— start Text shown —

SC TO-I/A 1 d124217dsctoia.htm SC TO-I/A SC TO-I/A

 

 

SECURITIES AND EXCHANGE COMMISSION

Washington, D.C. 20549

 

 

SCHEDULE TO

(Amendment No. 4)

Tender Offer Statement under Section 14(d)(1) or 13(e)(1)

of the Securities Exchange Act of 1934

 

 

Box, Inc.

(Name of Subject Company (Issuer))

 

 

Box, Inc.

(Names of Filing Persons (Issuer and Offeror))

Class A Common Stock, par value

$0.0001 per share

(Title of Class of Securities)

10316T104

(CUSIP Number of Class of Securities)

Aaron Levie, Chief Executive Officer

Dylan Smith, Chief Financial Officer

Box, Inc.

900 Jefferson Ave.

Redwood City, California 94063

(877) 729-4269

(Name, Address and Telephone Number of Person Authorized to Receive Notices and Communications on Behalf of the Filing Person)

Copies to:

Jose F. Macias, Esq.

Michael A. Occhiolini, Esq.

Lauren Lichtblau, Esq.

Wilson Sonsini Goodrich & Rosati, P.C.

650 Page Mill Road

Palo Alto, California 94304

(650) 493-9300

 

 

CALCULATION OF REGISTRATION FEE

 

TRANSACTION VALUATION(1)   AMOUNT OF FILING FEE(2)
$500,000,000   $54,550.00
 

 

(1)

Estimated for purposes of calculating the filing fee only. This amount is based on the offer to purchase for not more than $500 million in aggregate value of shares of Class A common stock of Box, Inc.

(2)

The amount of the filing fee, calculated in accordance with Rule 0-11(b) under the Securities Exchange Act of 1934, as amended, equals $109.10 per $1,000,000 of the value of the transaction.

 

☒ 

Check box if any part of the fee is offset as provided by Rule 0-11(a)(2) and identify the filing with which the offsetting fee was previously paid. Identify the previous filing by registration statement number, or the form or schedule and the date of its filing.

 

Amount Previously Paid: $54,550.00      Filing Party: Box, Inc.
Form or Registration No.: Schedule TO      Date Filed:June 2, 2021

 

☐ 

Check box if the filing relates solely to preliminary communications made before the commencement of a tender offer.

— end Text shown —
— start Stored records —

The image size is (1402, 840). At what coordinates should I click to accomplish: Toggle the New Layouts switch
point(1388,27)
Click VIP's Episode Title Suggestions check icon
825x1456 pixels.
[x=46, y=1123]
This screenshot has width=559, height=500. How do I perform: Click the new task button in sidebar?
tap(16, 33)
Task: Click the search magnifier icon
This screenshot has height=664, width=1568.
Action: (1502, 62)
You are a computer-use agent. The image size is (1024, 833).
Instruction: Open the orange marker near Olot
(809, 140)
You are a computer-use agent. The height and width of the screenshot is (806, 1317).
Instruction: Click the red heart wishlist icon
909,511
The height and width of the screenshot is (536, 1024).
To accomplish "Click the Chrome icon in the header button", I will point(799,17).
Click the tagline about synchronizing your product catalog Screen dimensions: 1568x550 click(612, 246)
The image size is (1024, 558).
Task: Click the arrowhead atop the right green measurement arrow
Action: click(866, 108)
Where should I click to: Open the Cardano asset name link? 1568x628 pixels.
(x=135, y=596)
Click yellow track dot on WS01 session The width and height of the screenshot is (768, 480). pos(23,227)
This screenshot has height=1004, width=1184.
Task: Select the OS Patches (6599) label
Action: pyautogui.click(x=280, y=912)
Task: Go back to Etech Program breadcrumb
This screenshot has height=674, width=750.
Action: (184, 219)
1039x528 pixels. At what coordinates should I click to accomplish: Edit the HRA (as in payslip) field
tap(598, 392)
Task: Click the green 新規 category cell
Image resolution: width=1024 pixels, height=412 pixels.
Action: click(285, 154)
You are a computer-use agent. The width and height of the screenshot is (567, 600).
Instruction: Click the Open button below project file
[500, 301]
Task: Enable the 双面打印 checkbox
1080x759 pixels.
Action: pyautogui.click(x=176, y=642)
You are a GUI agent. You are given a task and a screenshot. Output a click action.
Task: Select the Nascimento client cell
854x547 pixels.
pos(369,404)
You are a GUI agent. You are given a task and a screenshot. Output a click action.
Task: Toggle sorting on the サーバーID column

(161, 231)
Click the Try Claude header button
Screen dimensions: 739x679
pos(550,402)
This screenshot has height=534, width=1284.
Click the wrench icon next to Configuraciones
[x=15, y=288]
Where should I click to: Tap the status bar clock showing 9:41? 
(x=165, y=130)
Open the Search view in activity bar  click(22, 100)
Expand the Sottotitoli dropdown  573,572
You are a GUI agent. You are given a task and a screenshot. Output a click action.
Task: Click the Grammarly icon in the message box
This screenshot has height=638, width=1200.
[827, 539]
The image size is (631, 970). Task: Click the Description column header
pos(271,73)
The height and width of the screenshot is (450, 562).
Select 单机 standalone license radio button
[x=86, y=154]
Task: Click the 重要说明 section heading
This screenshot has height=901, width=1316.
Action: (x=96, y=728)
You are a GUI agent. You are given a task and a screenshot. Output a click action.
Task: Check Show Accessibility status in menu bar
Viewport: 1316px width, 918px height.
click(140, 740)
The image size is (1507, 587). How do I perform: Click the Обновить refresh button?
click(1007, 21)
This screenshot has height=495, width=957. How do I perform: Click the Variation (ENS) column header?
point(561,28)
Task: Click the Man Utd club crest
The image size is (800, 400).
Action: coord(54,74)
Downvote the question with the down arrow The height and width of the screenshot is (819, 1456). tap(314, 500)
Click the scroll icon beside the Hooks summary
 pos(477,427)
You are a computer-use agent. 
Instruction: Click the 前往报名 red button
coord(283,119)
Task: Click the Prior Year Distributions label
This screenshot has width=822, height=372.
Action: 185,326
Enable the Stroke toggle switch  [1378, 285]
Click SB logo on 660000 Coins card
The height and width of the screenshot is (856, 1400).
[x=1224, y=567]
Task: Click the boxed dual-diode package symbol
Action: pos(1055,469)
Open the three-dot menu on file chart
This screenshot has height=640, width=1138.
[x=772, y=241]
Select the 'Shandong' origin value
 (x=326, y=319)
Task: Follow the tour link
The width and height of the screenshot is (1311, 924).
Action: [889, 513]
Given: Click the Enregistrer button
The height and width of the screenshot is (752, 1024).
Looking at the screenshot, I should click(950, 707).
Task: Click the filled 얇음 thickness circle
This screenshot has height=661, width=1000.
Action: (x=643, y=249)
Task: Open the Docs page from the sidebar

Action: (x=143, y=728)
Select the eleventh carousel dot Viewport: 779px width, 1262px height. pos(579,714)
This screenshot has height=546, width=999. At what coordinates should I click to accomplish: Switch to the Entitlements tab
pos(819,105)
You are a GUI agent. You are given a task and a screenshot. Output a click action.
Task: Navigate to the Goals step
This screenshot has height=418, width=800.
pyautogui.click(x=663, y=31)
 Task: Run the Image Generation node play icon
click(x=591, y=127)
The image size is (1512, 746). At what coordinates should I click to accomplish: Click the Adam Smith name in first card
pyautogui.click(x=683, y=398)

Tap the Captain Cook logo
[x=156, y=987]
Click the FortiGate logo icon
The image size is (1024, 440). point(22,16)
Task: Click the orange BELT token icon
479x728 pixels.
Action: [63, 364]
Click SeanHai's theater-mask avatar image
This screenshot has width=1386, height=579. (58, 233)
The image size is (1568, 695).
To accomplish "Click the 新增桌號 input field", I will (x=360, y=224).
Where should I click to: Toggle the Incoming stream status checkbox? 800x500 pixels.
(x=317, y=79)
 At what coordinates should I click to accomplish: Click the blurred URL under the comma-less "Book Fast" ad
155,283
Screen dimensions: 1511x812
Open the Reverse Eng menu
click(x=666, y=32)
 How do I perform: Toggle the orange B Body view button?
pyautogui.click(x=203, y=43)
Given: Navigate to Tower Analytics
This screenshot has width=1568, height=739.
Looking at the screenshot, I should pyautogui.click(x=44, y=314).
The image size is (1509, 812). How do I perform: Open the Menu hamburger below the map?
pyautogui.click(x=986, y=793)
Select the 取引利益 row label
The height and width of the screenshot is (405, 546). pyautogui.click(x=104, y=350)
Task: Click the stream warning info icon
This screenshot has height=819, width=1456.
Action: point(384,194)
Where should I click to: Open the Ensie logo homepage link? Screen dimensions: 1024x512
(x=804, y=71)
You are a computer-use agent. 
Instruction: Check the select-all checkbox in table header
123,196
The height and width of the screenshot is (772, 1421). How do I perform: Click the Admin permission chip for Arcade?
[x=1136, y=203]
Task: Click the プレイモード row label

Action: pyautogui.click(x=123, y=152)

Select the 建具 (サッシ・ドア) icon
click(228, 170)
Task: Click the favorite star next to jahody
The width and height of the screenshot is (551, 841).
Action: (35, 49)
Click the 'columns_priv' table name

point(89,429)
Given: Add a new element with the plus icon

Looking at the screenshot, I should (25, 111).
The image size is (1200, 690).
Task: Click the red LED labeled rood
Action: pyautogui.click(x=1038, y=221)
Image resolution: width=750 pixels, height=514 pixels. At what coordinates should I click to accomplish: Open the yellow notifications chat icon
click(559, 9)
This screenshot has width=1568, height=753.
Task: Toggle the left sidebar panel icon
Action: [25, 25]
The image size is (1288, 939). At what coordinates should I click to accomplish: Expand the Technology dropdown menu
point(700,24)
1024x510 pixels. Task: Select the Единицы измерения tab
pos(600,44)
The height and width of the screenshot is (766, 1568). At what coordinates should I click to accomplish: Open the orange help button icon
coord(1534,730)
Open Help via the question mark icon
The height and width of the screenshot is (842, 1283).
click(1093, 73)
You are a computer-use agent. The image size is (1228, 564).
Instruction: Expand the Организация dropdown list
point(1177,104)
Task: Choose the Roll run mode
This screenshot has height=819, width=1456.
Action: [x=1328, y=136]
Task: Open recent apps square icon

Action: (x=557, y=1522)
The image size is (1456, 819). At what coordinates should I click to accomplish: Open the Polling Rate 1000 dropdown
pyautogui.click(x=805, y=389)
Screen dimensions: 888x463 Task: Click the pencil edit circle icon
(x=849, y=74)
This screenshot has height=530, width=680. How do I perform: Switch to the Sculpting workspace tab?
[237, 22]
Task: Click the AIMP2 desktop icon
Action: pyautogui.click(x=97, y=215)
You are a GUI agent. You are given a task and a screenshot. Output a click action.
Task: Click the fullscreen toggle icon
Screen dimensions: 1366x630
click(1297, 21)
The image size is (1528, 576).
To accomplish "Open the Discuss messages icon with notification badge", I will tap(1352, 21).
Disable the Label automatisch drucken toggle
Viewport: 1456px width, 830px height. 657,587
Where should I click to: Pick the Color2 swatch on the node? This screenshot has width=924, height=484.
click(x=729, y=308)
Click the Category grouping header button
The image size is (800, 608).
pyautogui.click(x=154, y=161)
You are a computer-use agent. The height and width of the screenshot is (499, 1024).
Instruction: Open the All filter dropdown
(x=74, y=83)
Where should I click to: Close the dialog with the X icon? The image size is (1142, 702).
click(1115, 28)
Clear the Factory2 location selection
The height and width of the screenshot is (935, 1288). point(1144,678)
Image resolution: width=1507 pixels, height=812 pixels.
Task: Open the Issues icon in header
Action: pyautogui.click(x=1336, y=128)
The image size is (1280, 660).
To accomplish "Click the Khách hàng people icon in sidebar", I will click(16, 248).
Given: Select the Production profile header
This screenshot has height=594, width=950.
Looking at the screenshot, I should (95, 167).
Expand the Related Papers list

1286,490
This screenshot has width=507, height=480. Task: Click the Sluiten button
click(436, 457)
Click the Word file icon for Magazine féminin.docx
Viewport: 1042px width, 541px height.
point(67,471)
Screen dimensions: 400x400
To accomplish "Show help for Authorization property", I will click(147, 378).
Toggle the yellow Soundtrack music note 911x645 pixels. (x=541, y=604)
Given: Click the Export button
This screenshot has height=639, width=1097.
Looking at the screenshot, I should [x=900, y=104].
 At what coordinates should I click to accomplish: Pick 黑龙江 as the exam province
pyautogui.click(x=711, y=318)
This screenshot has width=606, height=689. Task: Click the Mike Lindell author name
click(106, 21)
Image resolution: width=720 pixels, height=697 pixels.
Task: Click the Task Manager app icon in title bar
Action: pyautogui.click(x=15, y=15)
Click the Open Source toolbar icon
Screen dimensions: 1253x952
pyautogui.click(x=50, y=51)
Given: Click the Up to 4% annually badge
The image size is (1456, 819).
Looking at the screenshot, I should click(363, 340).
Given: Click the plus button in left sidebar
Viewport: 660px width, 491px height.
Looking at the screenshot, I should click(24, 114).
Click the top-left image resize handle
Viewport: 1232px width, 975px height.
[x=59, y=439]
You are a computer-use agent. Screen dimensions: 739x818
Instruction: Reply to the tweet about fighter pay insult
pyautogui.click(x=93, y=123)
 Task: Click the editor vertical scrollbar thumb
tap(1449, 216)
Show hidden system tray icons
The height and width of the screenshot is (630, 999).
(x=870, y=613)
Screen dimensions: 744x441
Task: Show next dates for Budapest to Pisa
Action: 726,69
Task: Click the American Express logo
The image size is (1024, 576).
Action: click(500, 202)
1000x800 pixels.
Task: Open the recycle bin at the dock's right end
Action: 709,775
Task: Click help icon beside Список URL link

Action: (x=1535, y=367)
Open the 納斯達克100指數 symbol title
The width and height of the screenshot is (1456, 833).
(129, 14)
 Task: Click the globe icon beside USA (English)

— end Stored records —

| Stated problem |
Set down the part of the Box, Inc. tender offer filing starting at "Redwood City, California" and ending at "A. Occhiolini, Esq.", copied word for word.

| The reply |
Redwood City, California 94063

(877) 729-4269

(Name, Address and Telephone Number of Person Authorized to Receive Notices and Communications on Behalf of the Filing Person)

Copies to:

Jose F. Macias, Esq.

Michael A. Occhiolini, Esq.